Riparte il settore tech

Analizzando i dati diffusi dall’agenzia Gfk, nella sola settimana tra il 25 e il 31 maggio il giro d'affari dei prodotti di tecnologia in Italia è stato di oltre 200 milioni di euro, con una crescita del 35,6 per cento rispetto allo stesso periodo del 2019.

Tra i prodotti più acquistati dagli italiani in questo ritorno alla normalità ci sono TV, notebook, stampanti multifunzionale e, ovviamente, gli smartphone, ormai un bene irrinunciabile per la maggior parte delle persone. Nella settimana analizzata gli acquisti di cellulari intelligenti sono cresciuti del 25 per cento rispetto allo scorso anno, e si sta evidenziando anche un’altra tendenza importante.

Nuove tendenze per gli smartphone

I consumatori cioè sono sempre più consapevoli e non si lanciano più ad acquistare semplicemente l’ultimo modello commercializzato dal grande e famoso brand, perché hanno imparato a ricercare il prodotto più adatto alle proprie esigenze, sfruttando anche le informazioni offerte dai siti specializzati nel settore tech.

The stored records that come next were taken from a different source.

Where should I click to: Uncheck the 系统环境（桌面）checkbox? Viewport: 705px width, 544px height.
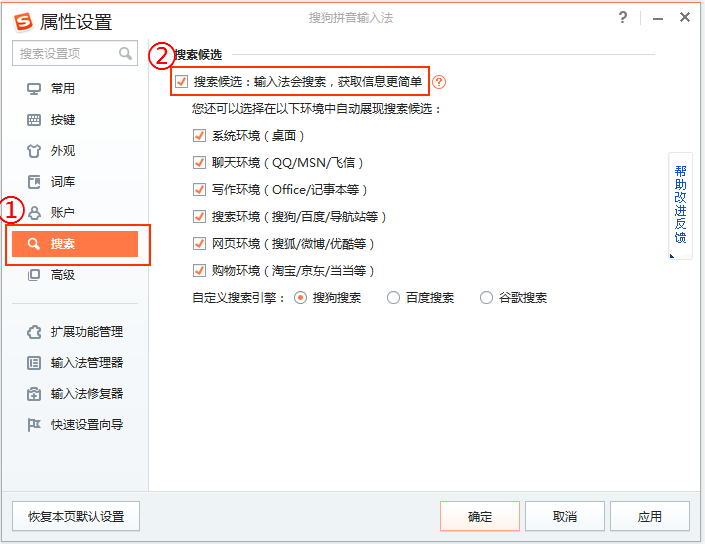click(199, 135)
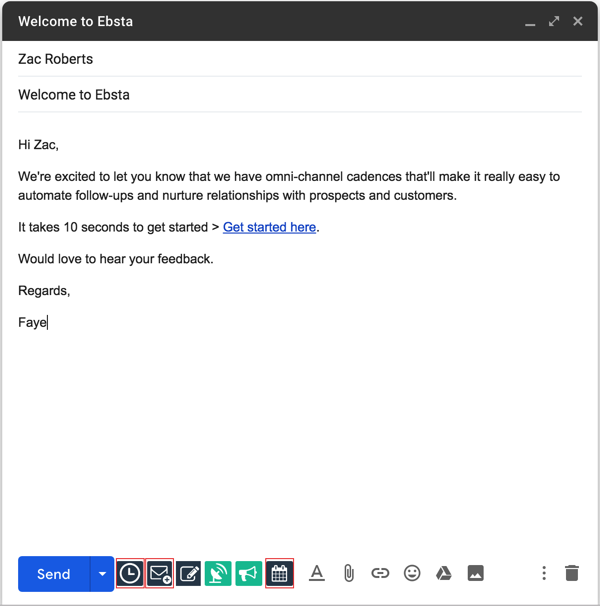Insert a link using chain icon
This screenshot has height=608, width=600.
click(380, 573)
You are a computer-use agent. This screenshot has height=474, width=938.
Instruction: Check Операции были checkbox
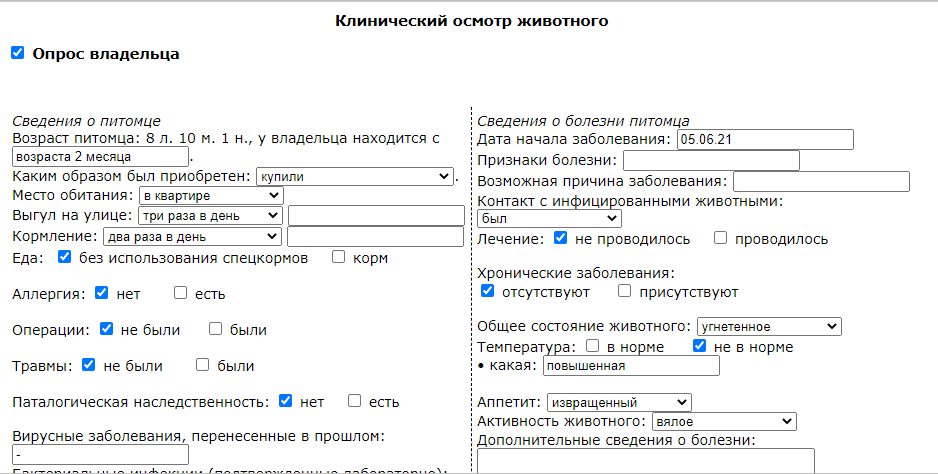pos(215,329)
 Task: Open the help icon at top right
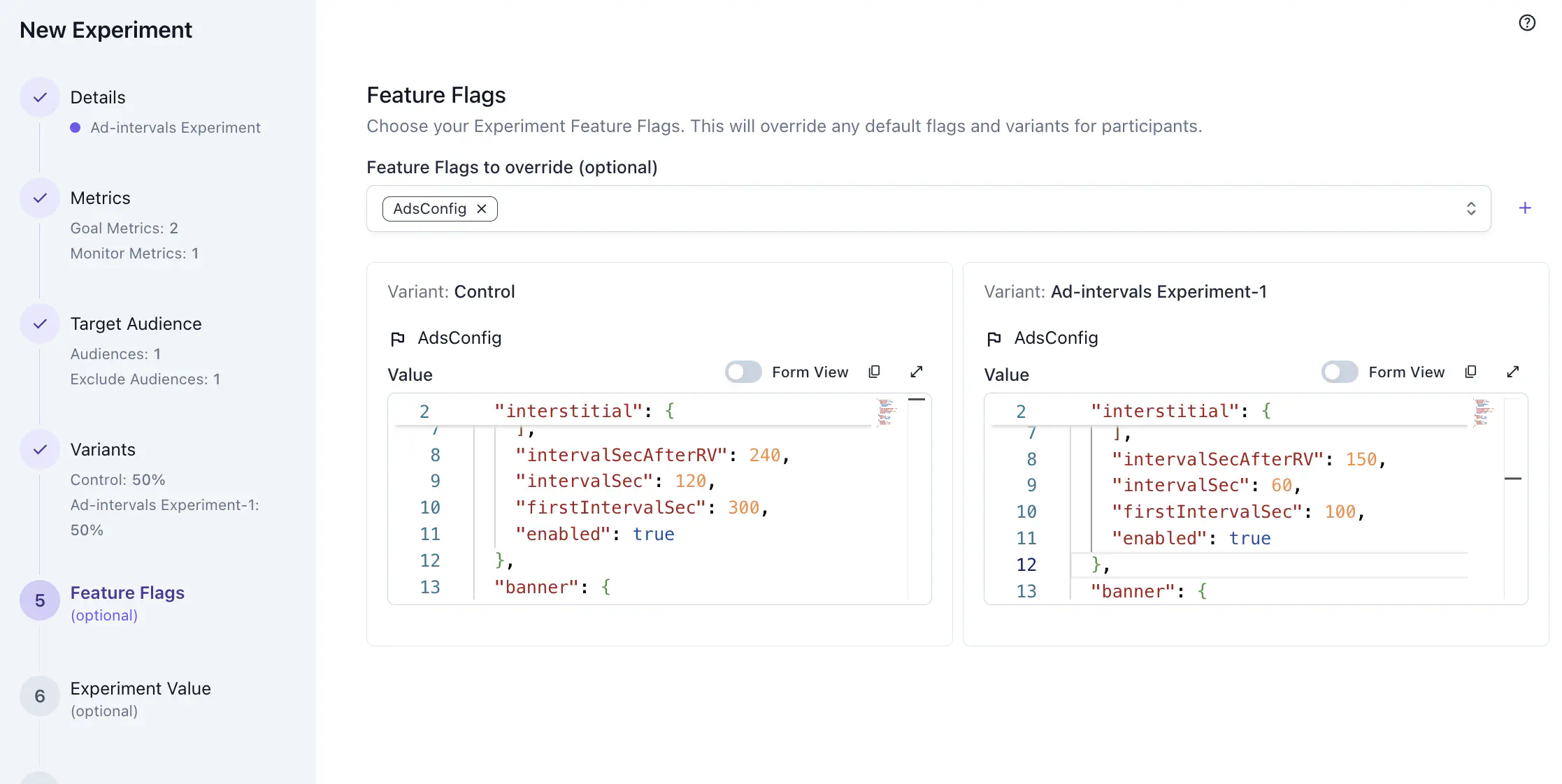[1526, 22]
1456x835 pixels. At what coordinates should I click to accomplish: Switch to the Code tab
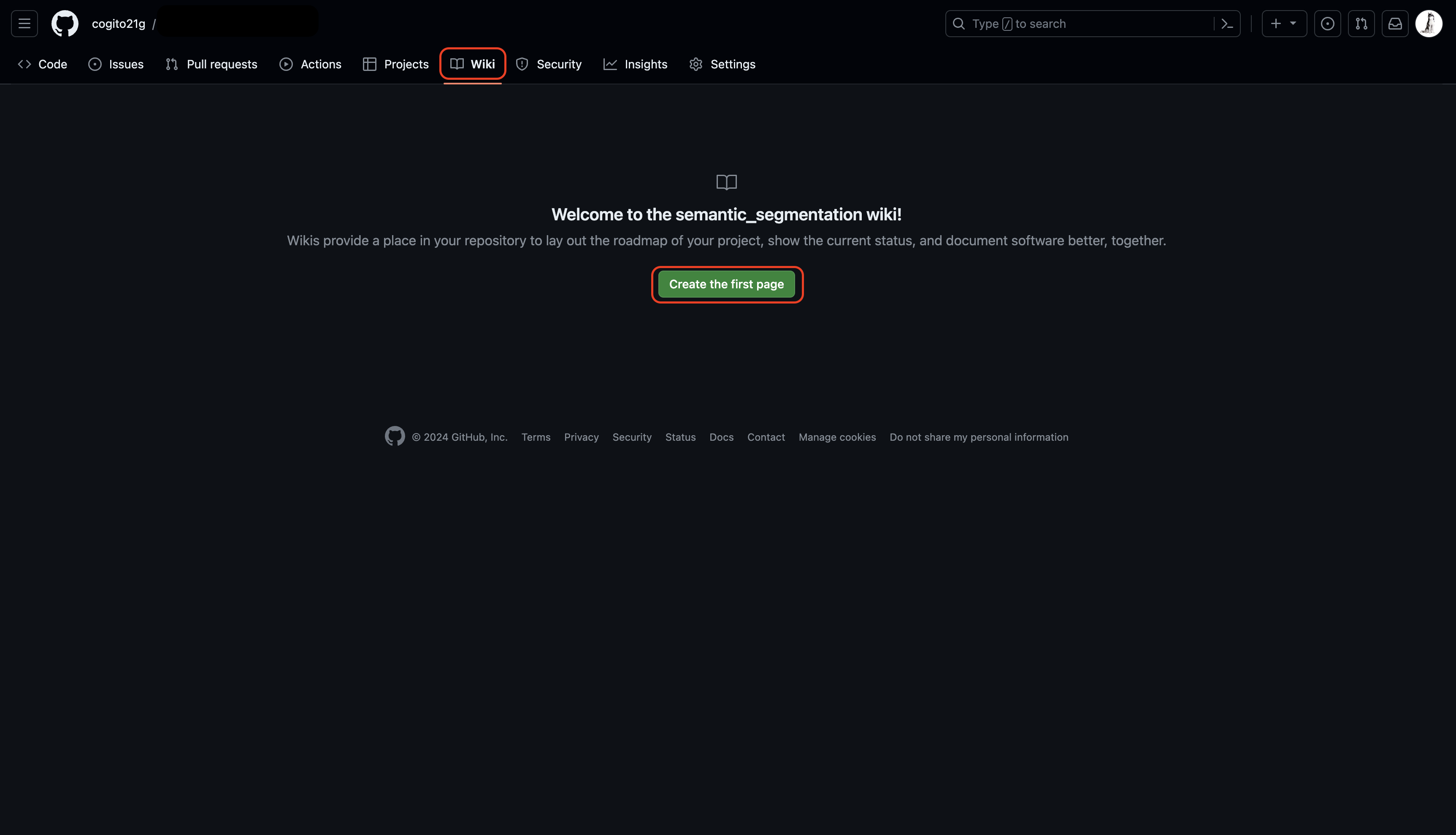click(x=43, y=64)
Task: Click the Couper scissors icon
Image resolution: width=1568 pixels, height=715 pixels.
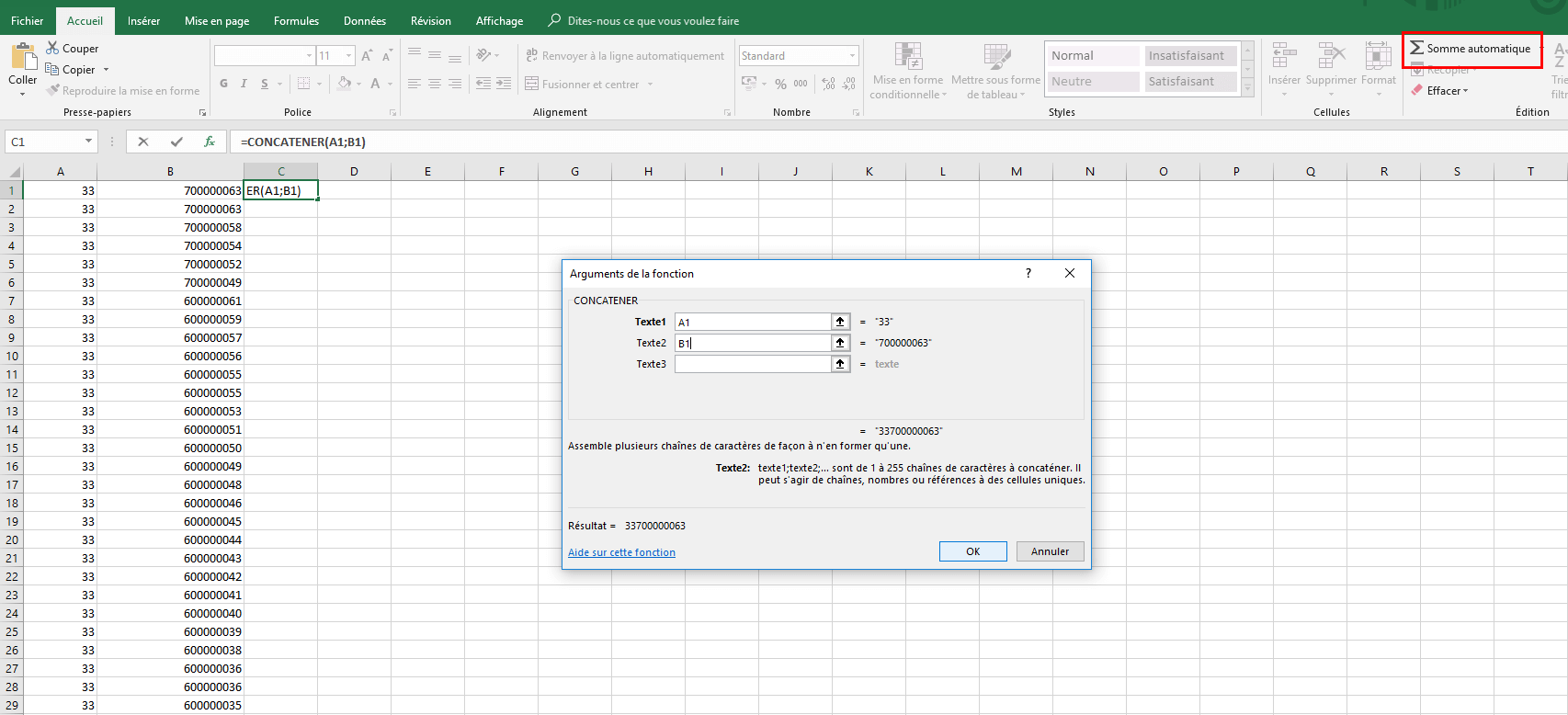Action: tap(52, 48)
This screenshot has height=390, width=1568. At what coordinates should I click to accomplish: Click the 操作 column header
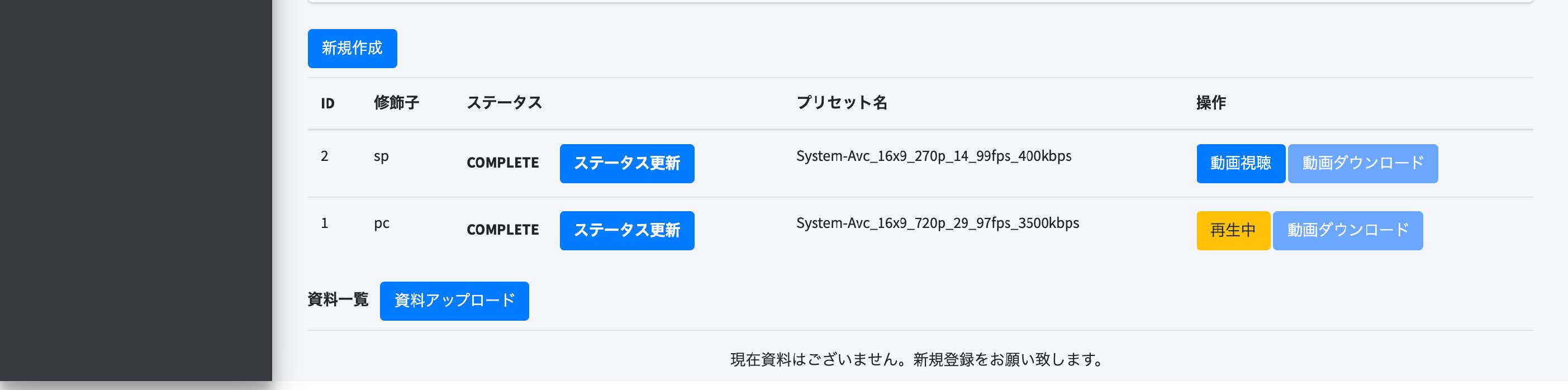(1211, 103)
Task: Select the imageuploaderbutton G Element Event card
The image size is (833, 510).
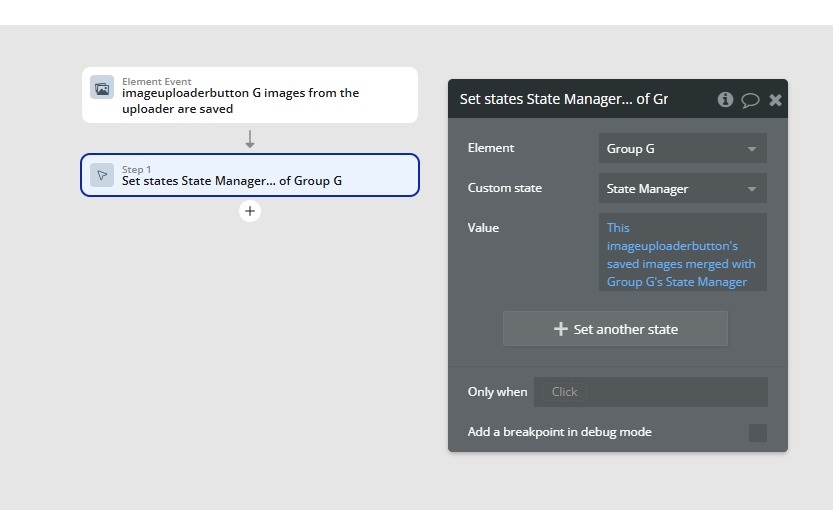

La ricerca dello smartphone perfetto

Lo spiega bene Gaetano Abatemarco, CEO e founder di ChimeraRevo, punto di riferimento della tecnologia in Italia, che in modo netto afferma che “non esiste lo smartphone perfetto in assoluto, anche se costa 1000 euro, ma esiste lo smartphone perfetto per le proprie esigenze”. Ora “le persone sanno che quando comprano un telefono stanno facendo un investimento e, soprattutto in questi tempi, sono tutti molto attenti a investire bene i propri risparmi”, sfruttando il supporto offerto dai siti web di settore in questo processo.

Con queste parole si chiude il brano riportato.